Bell showcases new silviculture plan
B.C. Minister of Forests and Range Pat Bell unveiled his vision for value-added manufacturing and a discussion paper on silviculture this week.
On Tuesday, Bell released Generating More Value From Our Forests, a vision and action plan for wood-product manufacturing.
“We have had a number of attempts at value-added in the province, but we weren’t terribly successful,” Bell said. “The priority is generating more value from every single piece of wood we touch.”
Between 1990 and 2000, Canada generated $123 per cubic metre of wood harvested. During the same period the U.S. generated $290 and Japan generated $664.
The plan integrated the “wood-first” policy, promotion of wood as a green’ building material, and development of a wood enterprise centre which had already been announced.
New in the plan is a call for the development of a fibre merchandising system, which would sort logs as they are harvested and distribute them to different users depending on their fibre value and user needs.
“We need to have the right fibre to the right process,” Bell said.
Wood pellet plants, cellulosic ethanol plants, bioenergy power plants, and value-added manufacturers could use logs which are currently left unharvested and waste material left in the woods by loggers working for lumber manufacturers.
“(And) we need to work with primary manufacturers to have 25 per cent of their produced product go to higher-value secondary manufacturing,” Bell said. “The primary sector is strongly supportive of this.”
Bell said he hopes to launch several pilot projects testing different models of merchandising wood fibre.
Between increases to community forests, wood lots and First Nations forest agreements and B.C. Timber Sales, up to 40 per cent of the timber available will be open to secondary manufacturing, he added.
The plan also calls for commercializing forestry research going on in the province.
“We do a very good job in B.C. on the research of these things. We do a good job of applying the technology, but not value adding,” Bell said. “We need to develop appearance-grade products and products with high structural integrity for larger buildings.”
The plan also creates a Value for Wood Secretariat with a $2 million budget.
“It’s intended to be the advocate for value added or further manufacturing,” Bell said. “In addition to that… in each and every forest district it will be the single window for value-added manufacturing.”
The secretariat will liaise with industry and other ministries to get projects moving forward.
“By 2020, I believe our forest sector could generate more economic value per hectare of forest land than any other in the world.”
On Wednesday, Bell released the Growing Opportunities: A New Vision for Silviculture discussion paper.

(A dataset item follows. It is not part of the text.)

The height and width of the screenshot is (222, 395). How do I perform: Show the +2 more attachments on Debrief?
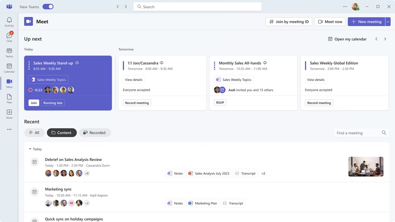coord(263,173)
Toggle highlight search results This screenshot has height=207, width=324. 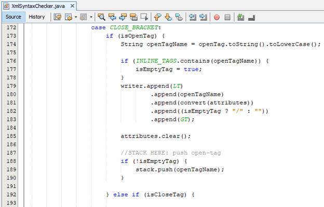point(133,17)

The ministry will be collecting stakeholder feedback on the discussion paper until Sept. 30, then will develop recommendations during the fall.
“We need people to get engaged in the discussion,” Bell said. “We often do the same thing on all parts of the landscape. I am very excited about the potential for a new world of silviculture.”

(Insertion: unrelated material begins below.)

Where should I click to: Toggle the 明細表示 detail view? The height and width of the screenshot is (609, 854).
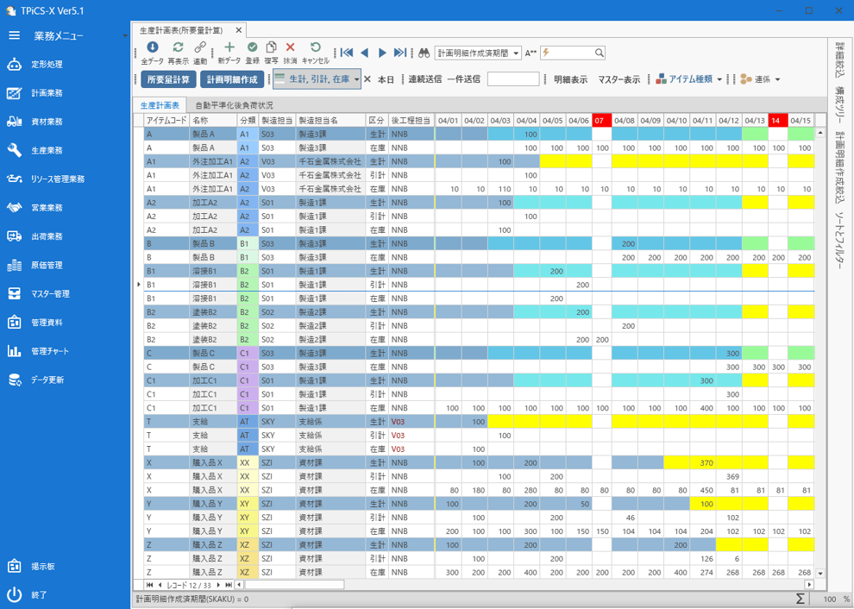coord(570,79)
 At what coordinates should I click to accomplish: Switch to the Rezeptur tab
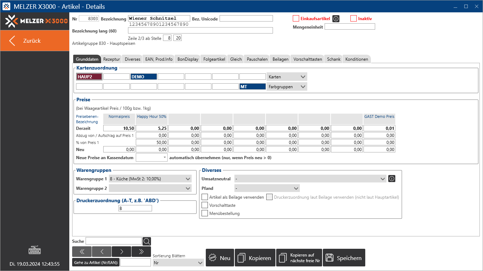112,59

Bell said he wants to see a much stronger focus on silviculture over the next 20 to 30 years to meet the medium-term timber supply needs of Interior forest industry.
Some current management practices are aimed at getting trees to the “free growing” state required by legislation rather than managing for the best end product, he said.
NDP forestry critic Bob Simpson said the goals of the plan are good, but there is no detail on how it will be executed.
“We don’t disagree with the government’s intent. But the responsibility of government is to tell us how they’ll achieve it. There is no timelines, no targets or resources,” Simpson said. “For a sitting government that has been in power for eight years and has seen the collapse of the forest industry… to come forward with a bunch of motherhood and apple pie statements is completely unacceptable. It’s a forestry platform at the taxpayer’s expense.”
Simpson said the plan identifies issues which had already been identified in the NDP’s forestry plan in February 2008.
“Minister Bell talks a good talk. But he is responsible for making these ideas come to existence,” Simpson said. “Within the next 18 to 24 months this could happen. (But) there is no commitment for regulatory change. There is no commitment for financing.”
Simpson said the time for discussion on silviculture has passed.
“We don’t need a discussion paper, we again need deliberate action and resources,” he said. “Over the last eight years we’ve seen a precipitous drop in all forestry investments. Over 100 million less trees will be planted this year than last year.”
The ministry has continued to cut resources to forestry services, despite the talk about further investment in silviculture, he said.
“First and foremost we need a reinventorying and reassessment of our forests. We really are managing blind. We can’t even tell how many trees we’re planting in a year,” he said. “We need to make a 25-year plan for significant investments in the forest land base. A discussion paper with some push questions just doesn’t cut it.”